Items listed in a dataset:
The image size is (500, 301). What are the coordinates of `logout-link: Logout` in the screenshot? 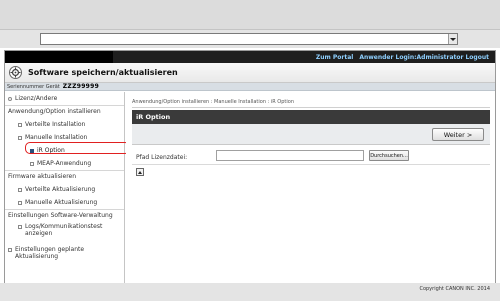 It's located at (477, 58).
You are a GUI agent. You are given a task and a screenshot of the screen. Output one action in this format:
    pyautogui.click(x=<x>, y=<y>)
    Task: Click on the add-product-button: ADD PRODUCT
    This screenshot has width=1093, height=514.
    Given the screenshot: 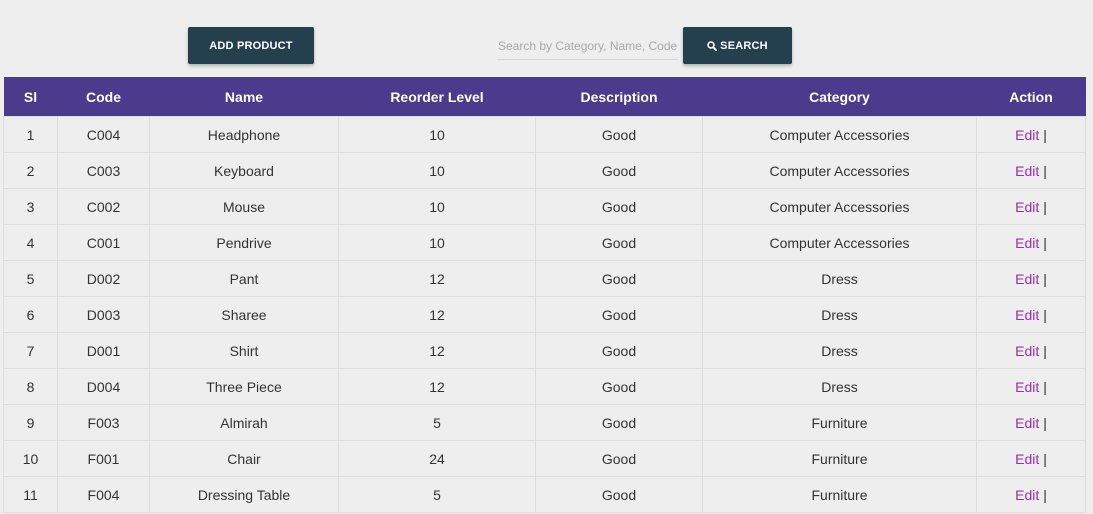 What is the action you would take?
    pyautogui.click(x=251, y=46)
    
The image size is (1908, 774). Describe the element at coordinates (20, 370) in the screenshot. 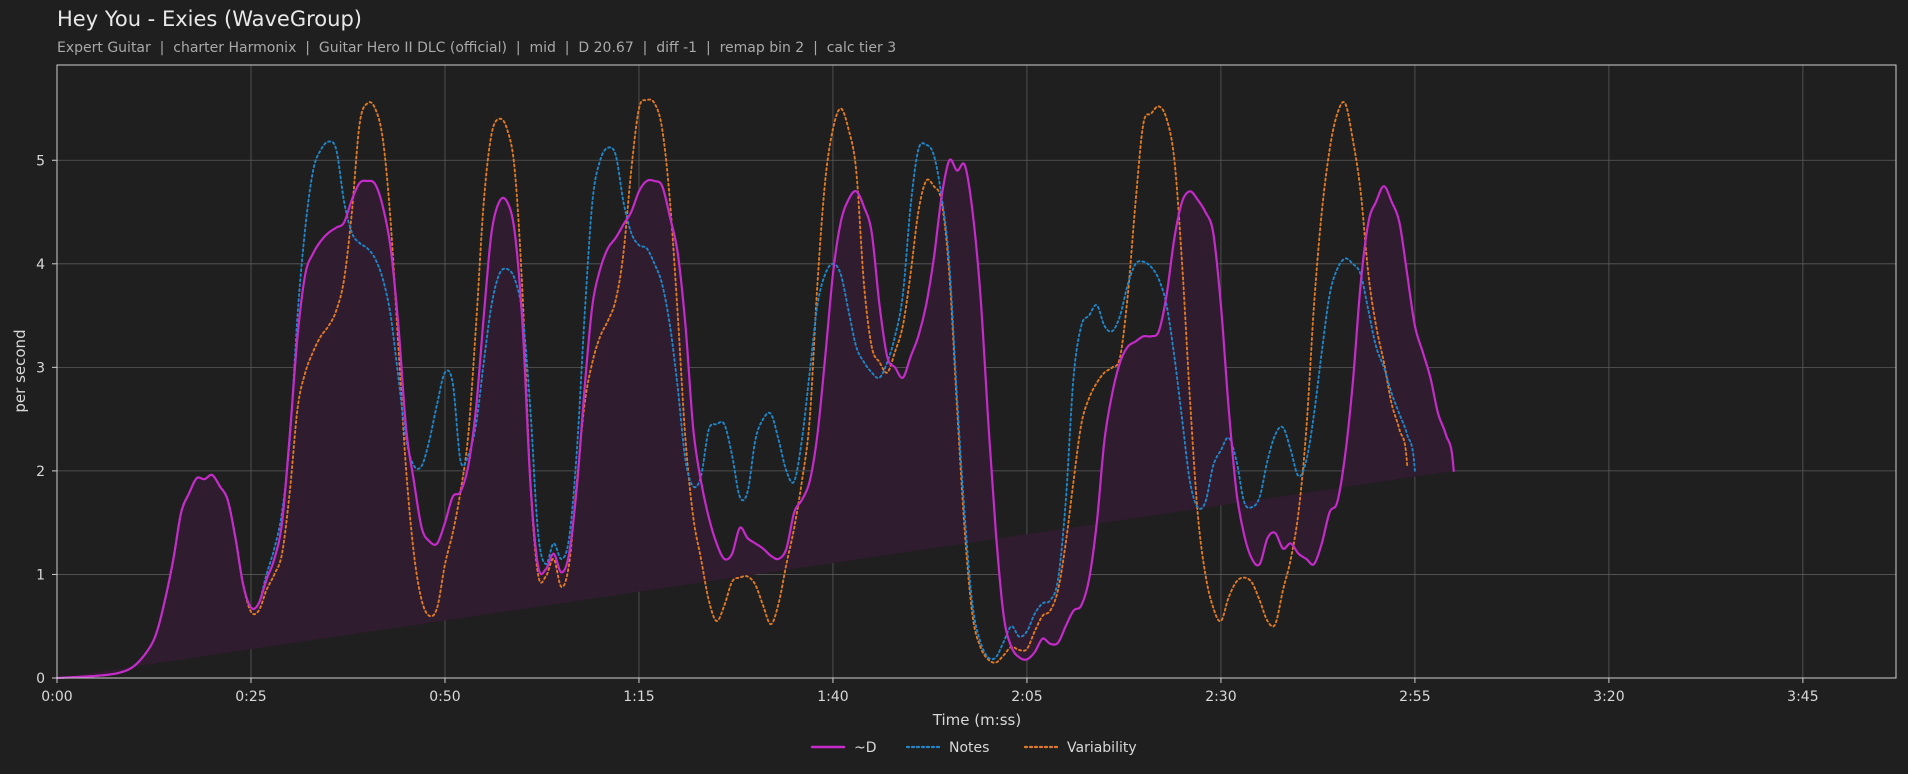

I see `y-axis-label: per second` at that location.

▶ _TO DO_
Reproduce the stretch of the records from the line containing "You are a GUI" through the line containing "This screenshot has", both included, with nothing changed.

▶ _RESULT_
You are a GUI agent. You are given a task and a screenshot of the screen. Output one action in this format:
    pyautogui.click(x=<x>, y=<y>)
    Task: Click on the add-product-button: ADD PRODUCT
    This screenshot has width=1093, height=514.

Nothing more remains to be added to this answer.